Failure to Accurately Document Medication Administration
Penalty
Summary
The facility failed to maintain complete and accurate medical records in accordance with accepted professional standards for one resident. Specifically, two LVNs did not document the administration of prescribed clonazepam and insulin on multiple occasions, as evidenced by missing check-offs on the Medication Administration Record (MAR) for several dates. There was no documentation in the progress notes to indicate whether the medications were administered, held, or refused on those dates. The resident involved was an adult male with multiple diagnoses, including Parkinson's disease, type 2 diabetes, intellectual disabilities, autistic disorder, anxiety disorder, and depression.
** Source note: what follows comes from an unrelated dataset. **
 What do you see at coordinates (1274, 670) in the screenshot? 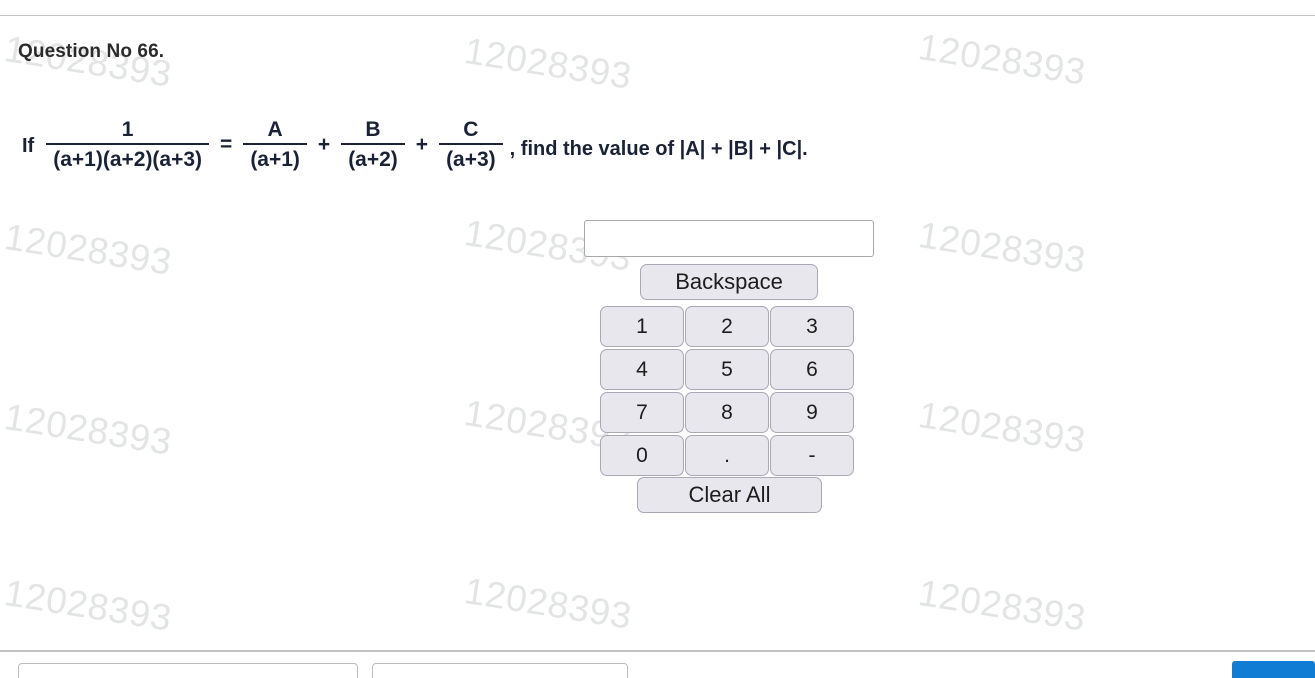
I see `footer-submit-button` at bounding box center [1274, 670].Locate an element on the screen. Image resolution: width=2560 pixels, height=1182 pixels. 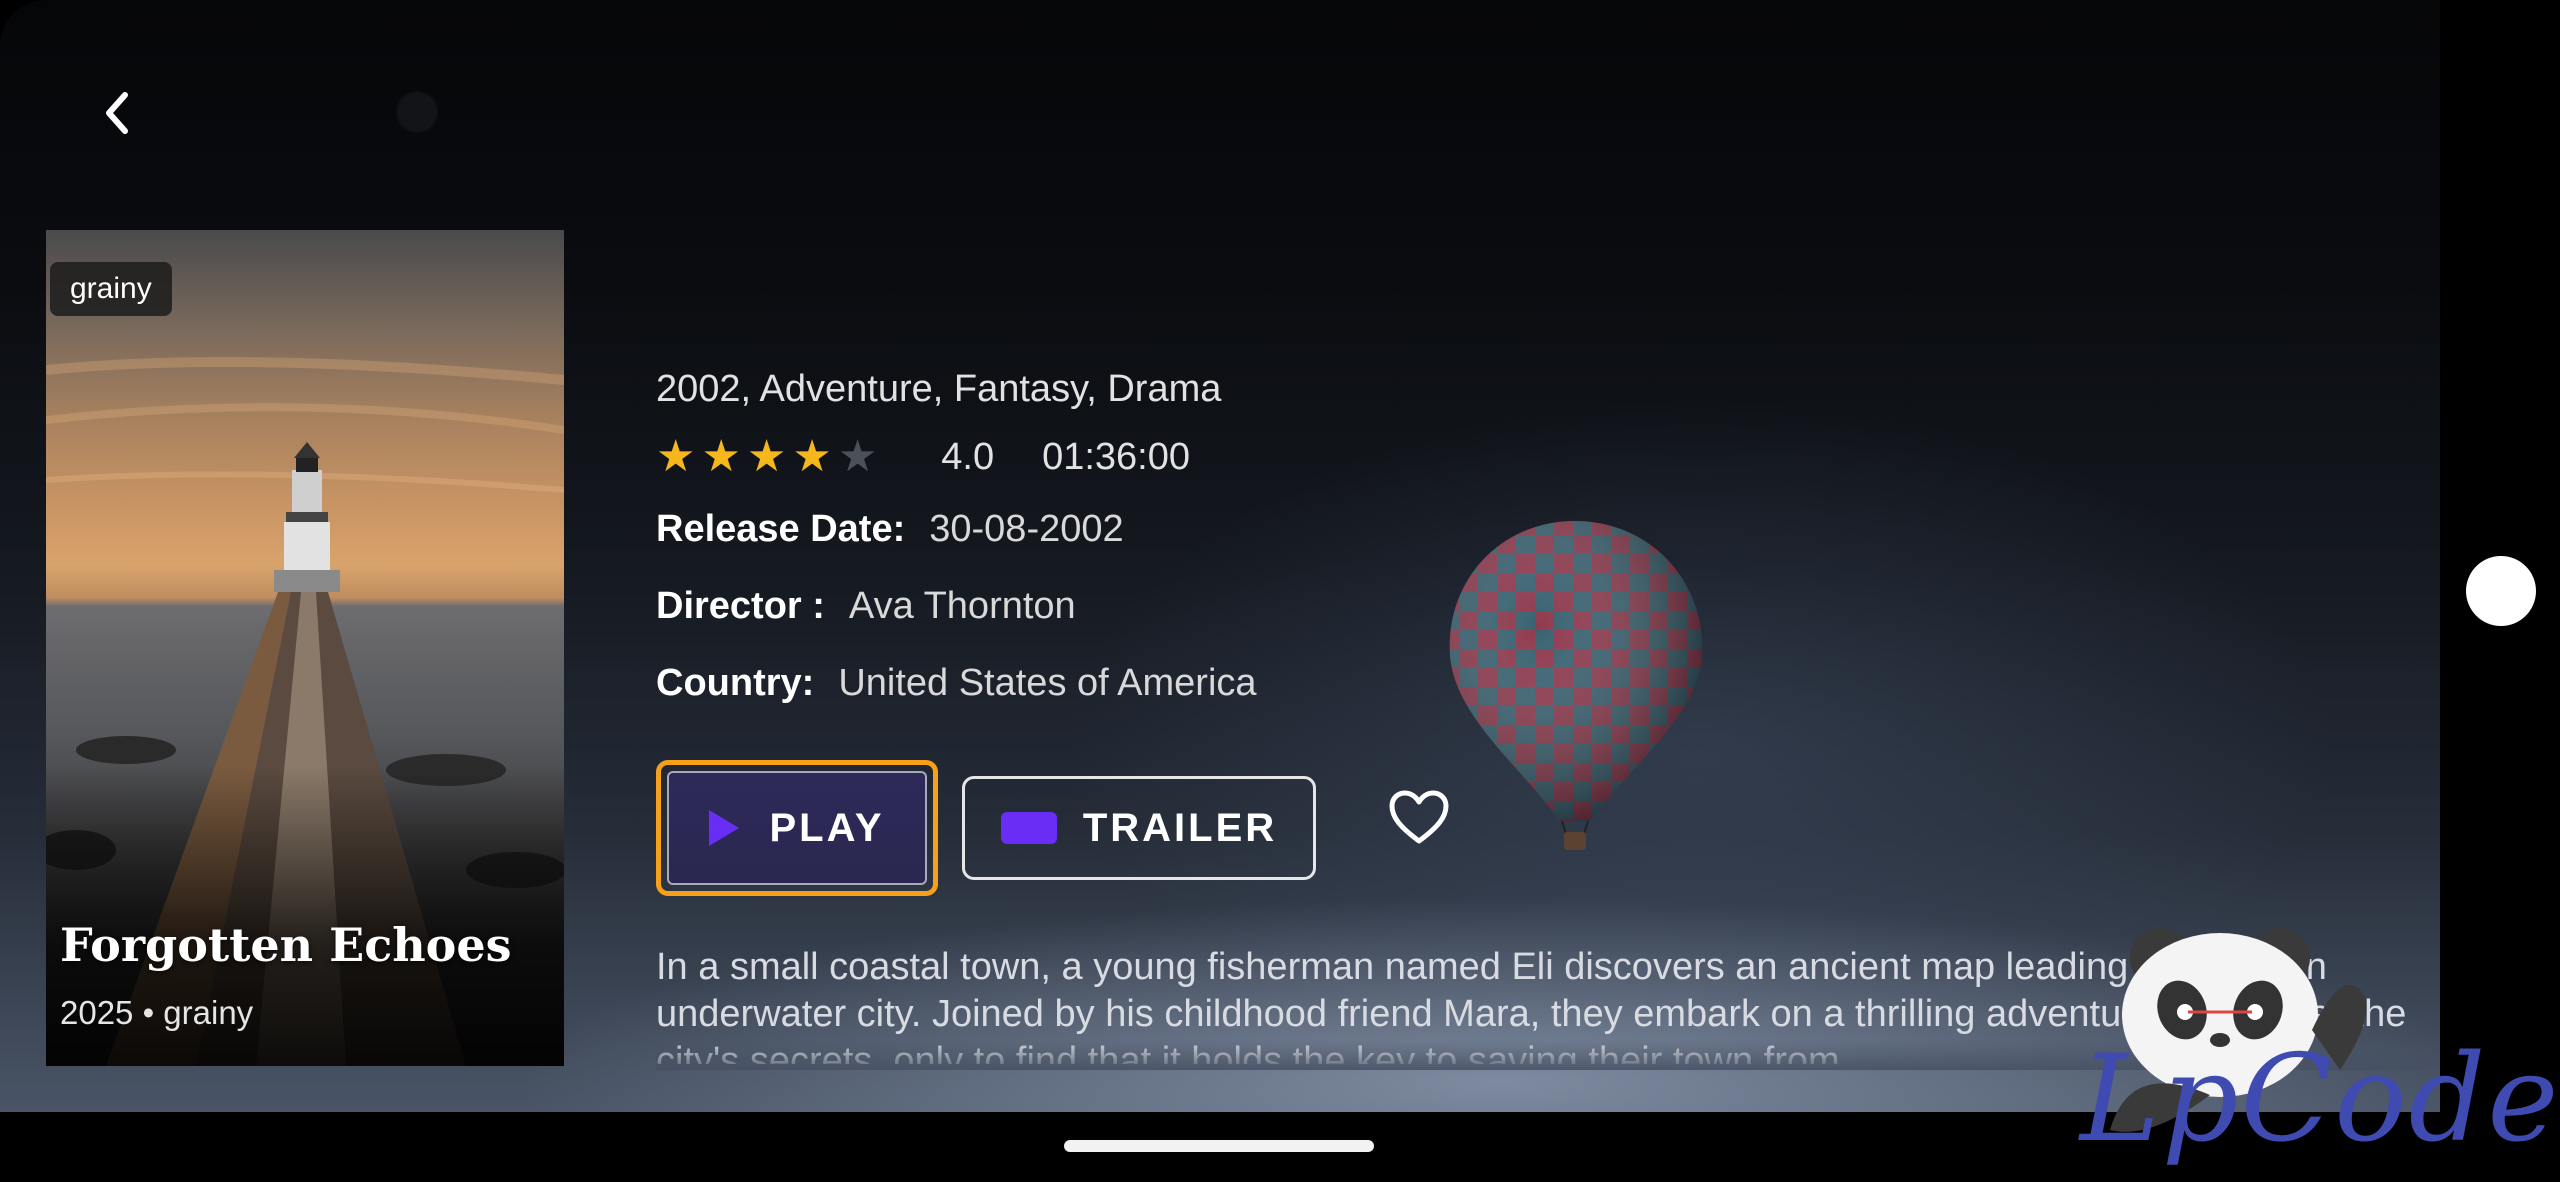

Physician orders required the administration of clonazepam three times daily for anxiety and insulin as per a sliding scale for diabetes. Review of the MAR for the relevant month showed that doses of both medications were not documented as given at several scheduled times. Interviews with the LVNs responsible revealed that they administered the medications as ordered but failed to document the administration on the MAR, attributing the omission to forgetfulness. Both LVNs acknowledged their responsibility to ensure accurate documentation and confirmed that the resident did not refuse medications and was not out of the facility. The facility's policies required documentation of all administered medications and specific procedures for documenting refusals, which were not followed in these instances.